Wrist bone mineral density utility in diagnosing hip osteoporosis in postmenopausal women

Background

Osteoporosis in postmenopausal women is a common public health problem worldwide and its incidence increases with age. Osteoporosis is characterized by systemic destruction of bone mass, strength and microstructures that `increase the probability of fragile fractures [Siris et al. 2014]. Osteoporosis evaluation includes BMD measurement and risk stratification in hip and lumbar spine [Kanis et al. 2005; Siris et al. 2005]. These two are used for measurement of T-score of hip and spine [Kanis et al. 2008]. Dual-energy X-ray absorptiometry (DXA) has become the gold standard technique for assessing BMD in postmenopausal women and the definitions of osteopenia (T-score between -1 and -2.5) and osteoporosis (T-score < -2.5) are based on its results [Kanis et al. 2005, 2008; Laster, 2014].

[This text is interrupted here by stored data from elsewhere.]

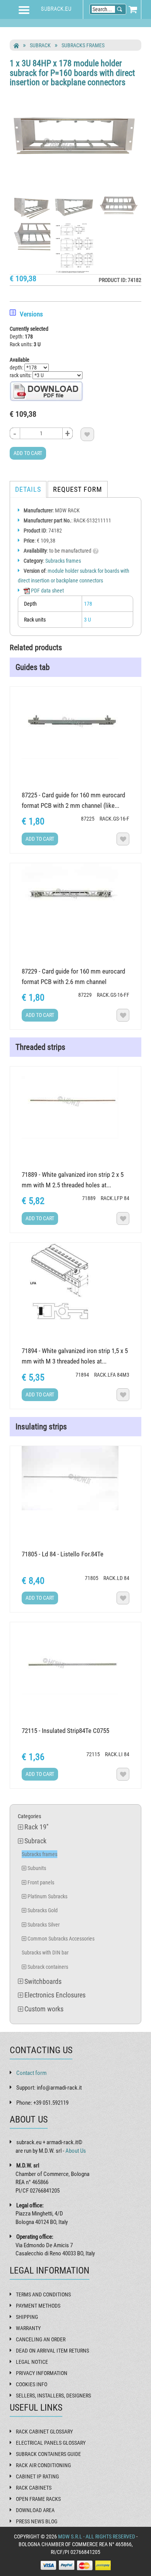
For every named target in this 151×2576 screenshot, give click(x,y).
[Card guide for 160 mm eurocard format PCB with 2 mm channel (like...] (76, 723)
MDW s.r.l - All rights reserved (96, 2536)
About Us (75, 2150)
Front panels (40, 1882)
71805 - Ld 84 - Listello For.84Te (62, 1554)
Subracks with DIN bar (45, 1952)
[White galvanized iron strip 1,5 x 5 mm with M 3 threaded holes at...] (76, 1281)
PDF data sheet (47, 590)
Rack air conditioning (43, 2465)
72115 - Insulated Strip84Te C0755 (65, 1731)
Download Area (35, 2510)
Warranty (28, 2328)
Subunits (36, 1868)
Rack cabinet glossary (44, 2431)
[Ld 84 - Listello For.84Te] (76, 1478)
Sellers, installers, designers (53, 2395)
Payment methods (38, 2306)
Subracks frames (83, 45)
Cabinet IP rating (37, 2476)
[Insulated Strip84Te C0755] (76, 1658)
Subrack (40, 45)
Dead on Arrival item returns (52, 2351)
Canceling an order (40, 2339)
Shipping (27, 2317)
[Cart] (133, 9)
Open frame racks (38, 2499)
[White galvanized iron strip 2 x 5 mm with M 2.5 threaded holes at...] (76, 1102)
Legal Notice (32, 2362)
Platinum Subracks (47, 1896)
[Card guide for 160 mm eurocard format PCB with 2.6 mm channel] (76, 895)
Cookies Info (31, 2384)
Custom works (43, 2009)
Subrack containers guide (48, 2454)
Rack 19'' (36, 1827)
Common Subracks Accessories (60, 1938)
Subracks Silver (43, 1925)
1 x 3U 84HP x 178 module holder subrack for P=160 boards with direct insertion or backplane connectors (72, 72)
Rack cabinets (33, 2488)
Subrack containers (47, 1967)
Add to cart (28, 453)
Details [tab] (28, 489)
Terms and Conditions (43, 2294)
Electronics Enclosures (55, 1995)
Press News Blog (36, 2521)
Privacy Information (41, 2373)
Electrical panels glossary (51, 2443)
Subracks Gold (42, 1910)
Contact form (31, 2072)
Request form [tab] (77, 489)
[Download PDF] (46, 391)
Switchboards (43, 1981)
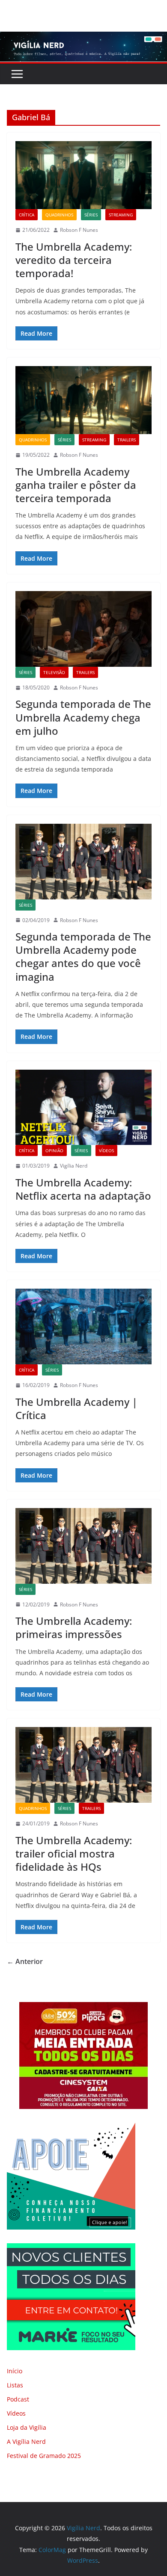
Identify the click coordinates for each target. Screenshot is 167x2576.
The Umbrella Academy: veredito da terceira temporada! (73, 260)
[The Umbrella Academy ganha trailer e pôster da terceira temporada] (83, 400)
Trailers (126, 440)
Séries (91, 215)
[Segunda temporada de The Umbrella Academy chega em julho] (83, 629)
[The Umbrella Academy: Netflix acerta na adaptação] (83, 1107)
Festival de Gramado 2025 (44, 2456)
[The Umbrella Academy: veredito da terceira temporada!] (83, 175)
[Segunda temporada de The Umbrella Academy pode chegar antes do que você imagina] (83, 861)
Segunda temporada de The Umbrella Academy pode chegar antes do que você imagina (83, 956)
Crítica (26, 215)
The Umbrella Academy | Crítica (76, 1408)
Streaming (121, 215)
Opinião (54, 1150)
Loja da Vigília (26, 2427)
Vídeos (106, 1150)
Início (14, 2371)
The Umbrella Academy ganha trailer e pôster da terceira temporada (75, 484)
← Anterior (25, 1961)
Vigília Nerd (73, 1165)
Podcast (18, 2399)
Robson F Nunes (79, 230)
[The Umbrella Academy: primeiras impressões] (83, 1546)
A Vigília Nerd (26, 2441)
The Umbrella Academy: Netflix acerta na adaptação (83, 1189)
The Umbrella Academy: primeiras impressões (73, 1627)
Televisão (54, 672)
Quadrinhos (59, 215)
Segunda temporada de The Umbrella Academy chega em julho (83, 717)
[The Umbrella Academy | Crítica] (83, 1326)
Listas (15, 2385)
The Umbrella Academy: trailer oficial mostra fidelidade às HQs (73, 1853)
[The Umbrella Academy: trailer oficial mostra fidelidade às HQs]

Wrist osteoporosis and fracture is common among postmenopausal women. It is observed that women less aged less than 66 years with wrist fracture have considerably low BMD in hip [Earnshaw et al. 1998]. Densitometric evaluation of wrist is shown to be a useful technique. Rey and colleagues compared wrist densitometry with hip and lumbar densitometries and observed significant correlation between wrist BMD and hip and lumbar BMD [Rey et al. 1994]. It is possible to evaluate wrist BMD instead of standard BMD evaluations for disease evaluation, and recommend treatment protocols.

In this study we aim to evaluate wrist osteoporosis and osteopenia incidence among Iranian postmenopausal women and compare the results with hip and lumbar BMD results.

Materials and methods

In this study, postmenopausal women visiting physical medicine and rehabilitation clinics of Tabriz Shohada Hospital, Iran, who were referred for BMD measurement between August 2011 and August 2012, and not having the exclusion criteria, were studied. A total of 300 women were evaluated and those meeting the study criteria comprised 100 women, who were recruited. One woman failed to fulfill all evaluations; the study was completed with 99 cases. Women were considered postmenopausal if they met one or more of the following criteria: (1) age ⩾ 55; (2) self-report of natural menopause; (3) self-report of surgical menopause involving bilateral oophorectomy; or (4) self-reported current use of hormone therapy (HT). The referral reasons for BMD measurement were women aged 65 and over (25 women), postmenopausal women age 50 and over with fracture after menopause, mostly in the skull, facial bone and ankle (40 cases), women with rheumatoid arthritis (20 cases), and with lower BMI (below 21 kg/m²) (14 cases). All postmenopausal women aged between 50 and 80 years with no history of postmenopausal HT or prior history of nonwrist fractures were included. Patients with a history of bisphosphonate and raloxifene use of more than 2 years, use of teriparatide, history of any wrist or nonwrist fracture, severe degenerative joint disease (DJD) of the wrist due to the patient’s complaint and physical examination, connective-tissue disease with erosive decrement of the wrist, and clinical signs and symptoms of connective-tissue disease were excluded. The study was approved by The Institutional Review Board of Tabriz University of Medical Sciences and informed written consents were obtained from all patients.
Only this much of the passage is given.